Rabu, 17 September 2014 | 12:33 WIB

Bisnis Ala Ustadz Yusuf Mansyur Ujian OJK

Selasa, 29 Juli 2013 / macro / antara

Bandarlampung, investorpialang.com - Pemberian sanksi edukasi terhadap Ustadz KH Yusuf Mansyur yang mengembangkan bisnis menggalang dana dan aset dari umat Islam, menurut akademisi dan konsultan bisnis dari Universitas Lampung Dr Ayi Ahadiat SE MBA adalah ujian bagi Otoritas Jasa Keuangan (OJK).

Dosen Fakultas Ekonomi dan Bisnis (FEB) Universitas Lampung (Unila) itu di Bandarlampung, Jumat, mengatakan bisnis ala Ustadz Yusuf Mansyur (YM) sebagai 'public figure' dan tokoh panutan yang mencoba memberikan kontribusi bagi peningkatan kemampuan ekonomi umat Islam terutama kemampuan ekonomi melalui partisipasi para jamaah yang setia mengikuti langkah terobosan bisnis, dapat dilihat dari sisi OJK dan bagi Ustadz itu sendiri.

Bagi OJK, kejadian ini merupakan 'test case' atau ujian yang menunjukkan pengawasan OJK berjalan atau tidak terhadap lembaga keuangan nonbank, katanya.

Dengan diberikan sanksi edukasi yang lebih memberikan kesempatan bagi usaha patungan ala Ustadz KH Yusuf Mansyur (UP-YM) itu, untuk melakukan persiapan legalitas yang lebih matang.

"Ini juga merupakan momentum untuk meningkatkan financial literacy bagi para stakeholders yang terkait langsung pada usaha investasi tersebut," ujar lulusan Master of Business Administration (MBA) dari Haworth College of Business Western Michigan University-AS itu pula.

Dia mengingatkan semua pihak hendaknya dapat mengambil pembelajaran dari fenomena bisnis yang dikembangkan ala Ustadz Yusuf Mansyur tersebut.

Menurut Ayi yang juga Ketua Pusat Jasa Ketenagakerjaan Universitas Lampung (Unila), hikmah atau pembelajaran positif dapat diambil dari fenomena usaha patungan ala Ustadz Yusuf Mansyur (UP-YM) itu.

Ayi Ahadiat menyebutkan, pembelajaran positif bagi Ustadz Yusuf Mansyur dalam pengelolaan UP-YM yang dinilai OJK memiliki lima kekurangan dalam bisnisnya, yaitu belum berbadan hukum, tidak memiliki izin usaha, bukti investasi tidak jelas, menetapkan imbal hasil, dan aset masih atas nama orang lain yang dapat dilihat sebagai upaya penanaman nilai kehati-hatian dalam mengelola bisnis keuangan (investasi) seiring dengan meningkatnya isu investasi bodong.

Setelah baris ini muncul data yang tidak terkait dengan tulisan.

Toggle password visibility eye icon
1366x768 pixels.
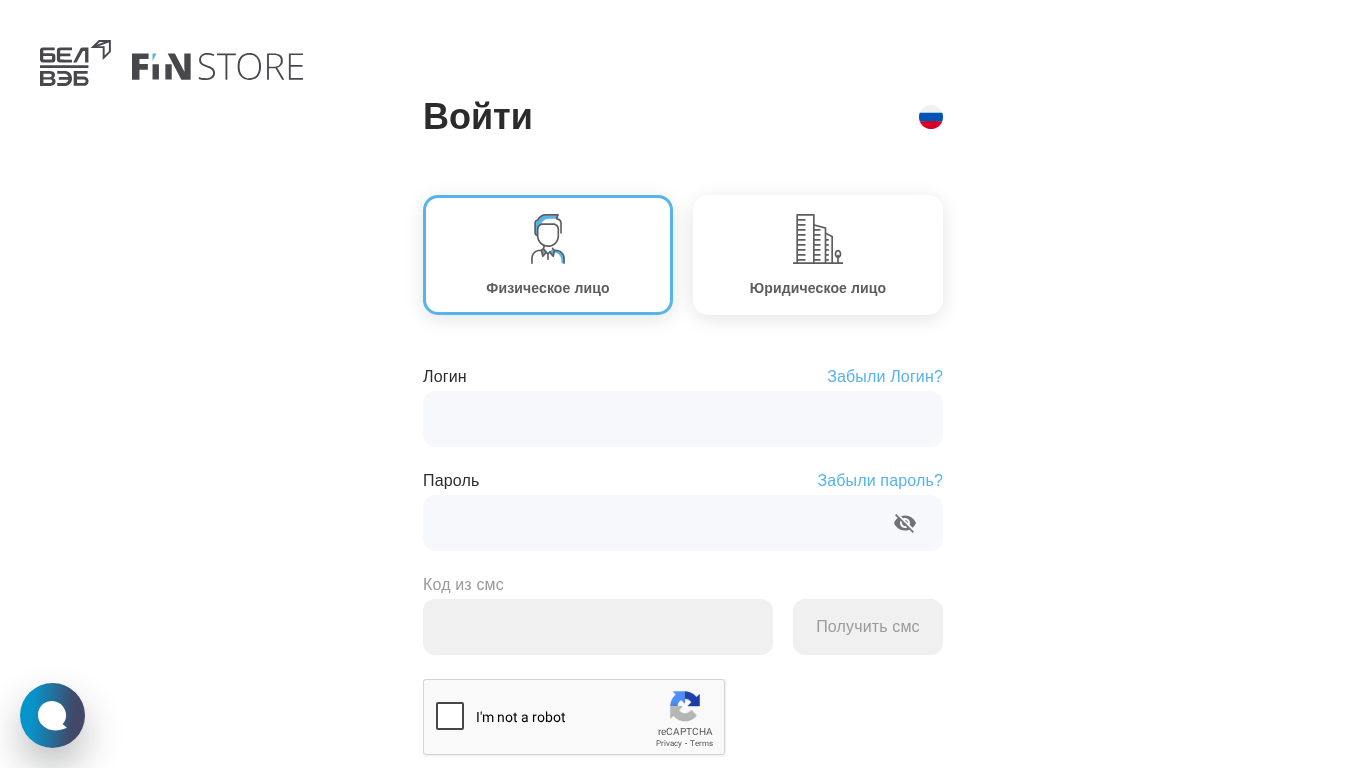click(905, 523)
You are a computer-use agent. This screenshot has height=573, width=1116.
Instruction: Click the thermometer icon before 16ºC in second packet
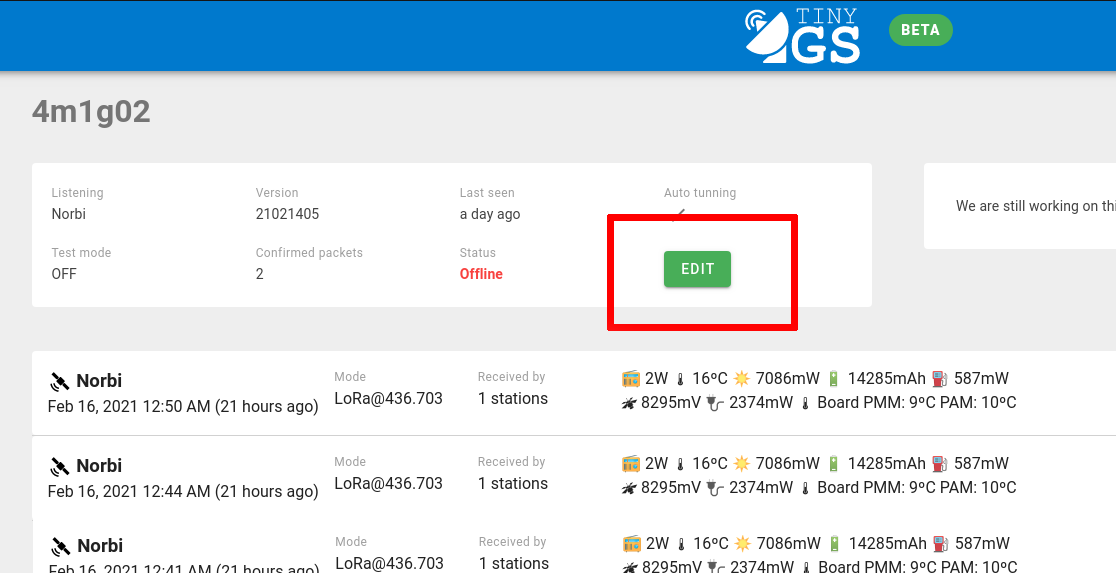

Penegakan micro-prudential practice pada bisnis keuangan nonbank ini memang menjadi tugas pokok OJK, ujar dia lagi.

"Dengan dimintanya UP-YM melengkapi segala kekurangan legalitas dan kaidah bisnis keuangan tentunya akan meningkatkan juga akuntabilitas dan kredibilitas publik pada UP-YM itu sendiri," kata doktor ekonomi dan bisnis lulusan UGM Yogyakarta.

Setelah berjalan nanti, katanya, UP-YM sebagai modus bisnis yang comply pada peraturan perundangan dapat diperkirakan akan terjadi efek tular (contagious effect) yang besar terhadap perkembangan ekonomi kerakyatan.

Ustadz Yusuf Mansyur dengan modal sosial besar yang dimiliki dapat dikonversi menjadi modal investasi yang besar, ujarnya pula.

UP-YM ini bisa dipastikan dapat menginspirasi bisnis sejenis, sehingga dengan akan tumbuhnya bisnis sejenis, Ayi menyarankan agar OJK perlu mengantisipasi dengan mekanisme surveilance agar tidak terjadi praktik-praktik menyimpang yang merugikan masyarakat.

Dia mengingatkan pula, sembari meningkatkan sisi microprudential dalam mengelola investasi dengan pola UP-YM, OJK dapat menjadikan UP-YM sebagai 'role model' untuk mendorong kemajuan sektor riil yang berbasis komunitas atau keumatan.

"Semakin banyak masyarakat yang mau dan sadar akan hak dan kewajiban dalam bisnis sejenis ini, akan mengindikasikan semakin meningkatnya financial literacy masyarakat kita," katanya lagi.

Ayi Ahadiat justru berharap efek bola salju bisnis keuangan berbasis masyarakat akan terjadi di Indonesia.

Dengan demikian UP-YM dapat dikatakan sebagai "driver of strategic change" pada usaha keuangan di Indonesia, kata dia menegaskan.